Getting a Great Deal

Credit counts in a balanced portfolio

Your sales rep knocks on the door of a nice home in an upscale suburban neighborhood. There’s an expensive car in the driveway, the landscaping is immaculate, and it looks like it could be in the middle of a city park. It seems like a good place to make a sale, and there’s no doubt that the rep has to give it a shot. But keep in mind that appearances aren’t everything: Not everyone who has a nice home and a luxury car in an upscale neighborhood can actually afford it.

Most dealers know that it’s crucial to run a credit report before signing up a new account. But it’s also worth remembering that it’s not a minor detail, and even a borderline credit record may have long-term repercussions.

That doesn’t mean you have to ignore every potential customer with a less-than-stellar credit report. But to create a successful, sustainable portfolio with dependable RMR, you can’t afford to throw too many into the mix.

Understanding FICO

Start by making sure your sales reps understand what a FICO score is, how it works, and why it’s important. Virtually every consumer has heard the term, but very few can actually tell you what it is.

FICO isn’t a credit reporting firm. It’s actually a software development company that created a formula for measuring consumer credit risk. The first FICO algorithm appeared in 1987, and it’s currently used more than 10 billion times a year to predict which consumers are most likely to be favorable credit risks. There are three major sources for FICO scores—TransUnion, Equifax and Experian—though there generally isn’t a great degree of variation between the three providers.

The algorithm is simply a way of using numbers to determine lending risks, rather than just a hunch or a gut feeling. The exact formula has never been revealed, but it’s generally acknowledged that 35 percent of the score is determined by payment history (paying on time, repossessions, liens, and so on), while 30 percent is determined by debt burden (how much debt a consumer has).

That means as much as 65 percent of what makes up a FICO score is directly related to the services you offer. Does the customer have high potential for slow-pay or no-pay? And does the customer already have so much debt that adding a home security contract will just add more straw to the camel’s back?

There are actually several different types of FICO scores, depending on whether a person is applying for a bankcard, installment loan, auto loan or just generic (or classic) financing.
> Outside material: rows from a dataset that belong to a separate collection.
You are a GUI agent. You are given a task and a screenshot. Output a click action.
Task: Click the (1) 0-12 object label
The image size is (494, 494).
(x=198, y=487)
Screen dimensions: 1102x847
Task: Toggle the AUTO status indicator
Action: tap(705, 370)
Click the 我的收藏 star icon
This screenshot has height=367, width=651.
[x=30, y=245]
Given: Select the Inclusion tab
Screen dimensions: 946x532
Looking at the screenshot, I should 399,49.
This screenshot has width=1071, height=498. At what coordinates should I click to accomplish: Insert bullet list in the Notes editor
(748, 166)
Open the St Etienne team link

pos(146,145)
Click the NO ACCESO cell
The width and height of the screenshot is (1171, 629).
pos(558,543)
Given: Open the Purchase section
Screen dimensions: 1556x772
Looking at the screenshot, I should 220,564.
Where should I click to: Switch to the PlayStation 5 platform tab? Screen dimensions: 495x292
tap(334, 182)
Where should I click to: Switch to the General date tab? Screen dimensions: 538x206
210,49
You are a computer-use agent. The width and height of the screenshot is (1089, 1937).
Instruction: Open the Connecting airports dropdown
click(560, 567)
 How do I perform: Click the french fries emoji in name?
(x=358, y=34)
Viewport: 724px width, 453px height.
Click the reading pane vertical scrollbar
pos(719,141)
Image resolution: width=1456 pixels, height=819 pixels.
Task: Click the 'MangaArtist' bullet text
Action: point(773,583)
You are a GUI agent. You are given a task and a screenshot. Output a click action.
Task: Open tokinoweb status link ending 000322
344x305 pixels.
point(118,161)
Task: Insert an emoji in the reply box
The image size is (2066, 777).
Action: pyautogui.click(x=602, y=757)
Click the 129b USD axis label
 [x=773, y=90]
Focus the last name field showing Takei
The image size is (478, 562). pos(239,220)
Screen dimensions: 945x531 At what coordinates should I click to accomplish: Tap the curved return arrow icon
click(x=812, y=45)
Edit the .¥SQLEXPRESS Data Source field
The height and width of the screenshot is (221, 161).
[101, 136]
The generic score has a range between 300 and 850; the higher the number, the lower the risk.

Risky Business

Barbara Holliday, senior director of Dealer Services for Monitronics, says that credit score is the best indicator for determining the likelihood of timely customer payments and contract renewals. Monitronics stresses to companies in its dealer network that roughly 1 in 4 customers with credit scores between 600 and 625 will default on their payments, and that many of these customers will fail to pay within the first year.

“Monitronics places a great deal of emphasis on consumer credit scores,” she said. “We help our dealers by giving them access to online tools that provide them with the average score of their customer base, and the percentage of their customers by credit range.” Armed with this knowledge, she said, dealers can make informed decisions about how to structure their portfolio on an ongoing basis.

“Low credit scores are risky business,” Holliday said. “When the ratio of customers in the 600 to 650 range and the 700-plus range are off balance, even the best companies can’t succeed.”

Careful Consideration

Not all low credit scores are automatically out of the picture, but keep a close eye on how they fit into your overall portfolio. If you notice that sales reps are bringing in customers with FICO scores that are consistently in the low- to mid-600s, you run the risk of being weighted too heavily to the negative side. As those customers default, you’ll be forced to scramble for replacements.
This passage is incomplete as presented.